Rule #1: Know how to make a fire. If I were chosen as a contestant for the popular TV reality show, I would hone up my fire-making skills so that I could make a fire from a rubber plant. Fire will not only keep you warm, melt snow for H20, but the smoke is a great signal for those who may be searching for you. One who can make fire without no steeeeeenkin matchesss is all-powerful and should be worshiped.

Rule #2: Tell someone where you are going. Want to veer off the beaten path? Use a shortcut? Drive the scenic route? Tell someone where you are going and how you plan to get there. Everyone knew where the Kims were going. No one imagined they would take a scenic route in a winter storm. 10 days, people. Took 10 days to find them.

Rule #3: Never leave your stranded car. Stuck in the snow? Need a shelter? A car is a perfect shelter. Been a week since you’ve seen civilization? They’re coming. Search crews are more likely to find you in your automobile. Mr. Kim provides a tragic yet important point of being lost. STAY PUT!

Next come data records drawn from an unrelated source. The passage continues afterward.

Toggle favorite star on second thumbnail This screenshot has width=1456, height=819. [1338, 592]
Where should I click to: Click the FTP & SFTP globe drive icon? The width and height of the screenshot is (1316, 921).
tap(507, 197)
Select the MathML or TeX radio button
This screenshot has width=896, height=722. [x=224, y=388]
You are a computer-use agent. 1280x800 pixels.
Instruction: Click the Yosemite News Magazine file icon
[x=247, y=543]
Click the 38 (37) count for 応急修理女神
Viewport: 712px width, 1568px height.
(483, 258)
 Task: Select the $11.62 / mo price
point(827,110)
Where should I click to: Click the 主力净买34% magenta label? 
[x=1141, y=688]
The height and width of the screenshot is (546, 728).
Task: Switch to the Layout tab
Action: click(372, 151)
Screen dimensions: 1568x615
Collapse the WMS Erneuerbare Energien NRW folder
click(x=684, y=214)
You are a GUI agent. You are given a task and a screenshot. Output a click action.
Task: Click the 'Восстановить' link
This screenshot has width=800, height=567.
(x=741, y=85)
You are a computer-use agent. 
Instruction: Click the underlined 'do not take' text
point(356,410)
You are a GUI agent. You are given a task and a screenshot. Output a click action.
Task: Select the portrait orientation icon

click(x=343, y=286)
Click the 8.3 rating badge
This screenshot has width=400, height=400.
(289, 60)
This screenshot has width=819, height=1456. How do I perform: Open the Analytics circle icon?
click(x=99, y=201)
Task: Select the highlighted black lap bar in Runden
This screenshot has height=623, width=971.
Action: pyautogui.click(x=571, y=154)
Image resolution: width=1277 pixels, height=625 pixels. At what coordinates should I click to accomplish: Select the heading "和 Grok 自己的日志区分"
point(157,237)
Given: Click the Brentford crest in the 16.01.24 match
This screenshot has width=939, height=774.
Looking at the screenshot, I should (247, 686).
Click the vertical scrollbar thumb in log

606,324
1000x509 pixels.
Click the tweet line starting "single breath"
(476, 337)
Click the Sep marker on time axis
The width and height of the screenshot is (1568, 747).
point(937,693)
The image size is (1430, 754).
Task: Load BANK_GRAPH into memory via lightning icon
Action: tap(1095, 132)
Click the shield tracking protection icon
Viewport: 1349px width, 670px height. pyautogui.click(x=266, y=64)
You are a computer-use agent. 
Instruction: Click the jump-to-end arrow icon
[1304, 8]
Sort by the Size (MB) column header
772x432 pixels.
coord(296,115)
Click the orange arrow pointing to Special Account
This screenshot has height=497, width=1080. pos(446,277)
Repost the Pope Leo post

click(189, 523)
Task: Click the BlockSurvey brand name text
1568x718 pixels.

Rule #4: Re-read the top of this post. BE PREPARED. Going for a drive in inclimate weather? In the mountains? In snow? On an unplowed and abandoned-in-winter country road? (Another poke at ODOT for not closing an unplowed mountain road) We all believe we’ll never be in a situation like the Kim’s. “Nah. I’ll be safe. I won’t put my family in jeopardy. And if I do get stuck, they’ll find us within hours.” Sure. Go ahead and believe that. Remember, it took over a week to locate the surviving Kims. Have a survival pack ready at all times. Stash it with waterproof matches (so you don’t have to make fire from rubber plants), dry food (mmmm…granola…), map, compass, flashlight, extra batteries, extra clothing, blankets, first aid kit, a knife, and maybe even a flare or two. Besides a pretty fireworks show, it’ll help those looking for you know where you are.

I won’t go into rules # 5 - 9,746. You can look them up on your own. Just be safe, people. Enjoy the holidays and enjoy your families.